I am trying to distinguish between high school dropouts and non-dropouts in IPUMS-CPS using EDUC from the years 1979-2000. The categories don’t match from before 1992 and after 1992, and so there is a huge break in the data. The variable description says you can construct a general EDUC code from EDUC by only reading the first two columns…but I don’t know which two columns it’s talking about.
How do I distinguish high-school dropouts from non-high school dropouts across years in IPUMS-CPS?

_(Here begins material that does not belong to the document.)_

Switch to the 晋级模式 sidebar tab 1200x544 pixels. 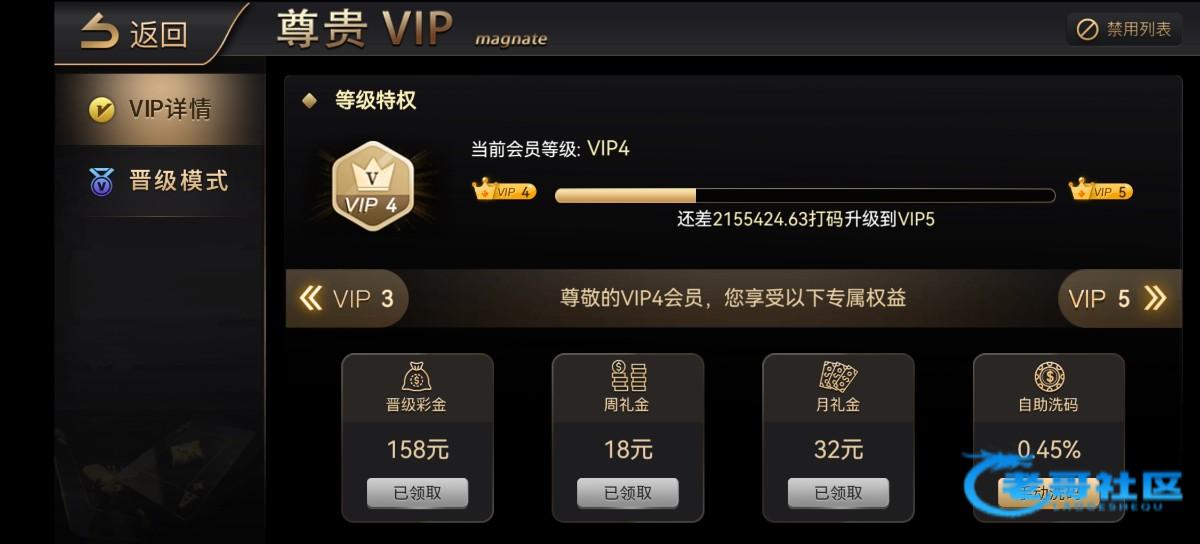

Your definition of “high school dropout” will dictate exactly how you identify such respondents in the CPS data. For instance, you could define high school dropouts as respondents over a certain age (e.g. 19) with a reported highest grade completed (EDUC) of either Grade 9 (040), Grade 10 (050), or Grade 11 (060). The difficulty arises in how you deal with those who completed Grade 12 without receiving a diploma. Unfortunately, sufficient data was not collected to maintain a consistent definition for this group across the 1992 change in the educational attainment question.
Specifically, for samples prior to 1992, respondents were not directly asked if they received a HS diploma or equivalent. The relatively small number of respondents that reported completing less than 1 year of college are identified as receiving a HS diploma or equivalent (EDUC=073), but the substantially larger group of persons that completed 12th grade have an unknown diploma status (EDUC=072). Due to this lack of detail, those captured in recent years by EDUC code “071: 12th grade, no diploma” cannot be similarly identified in pre-1992 samples.
As for constructing a general EDUC variable, the documentation is referring to the first two digits of the EDUC code, e.g. “01” corresponds to 1st-4th grade, “02” corresponds to 5th-6th grade, “03” corresponds to 7th-8th grade, etc. Using the first two digits provides an education variable that is consistent across time by sacrificing detail.
Hope this helps.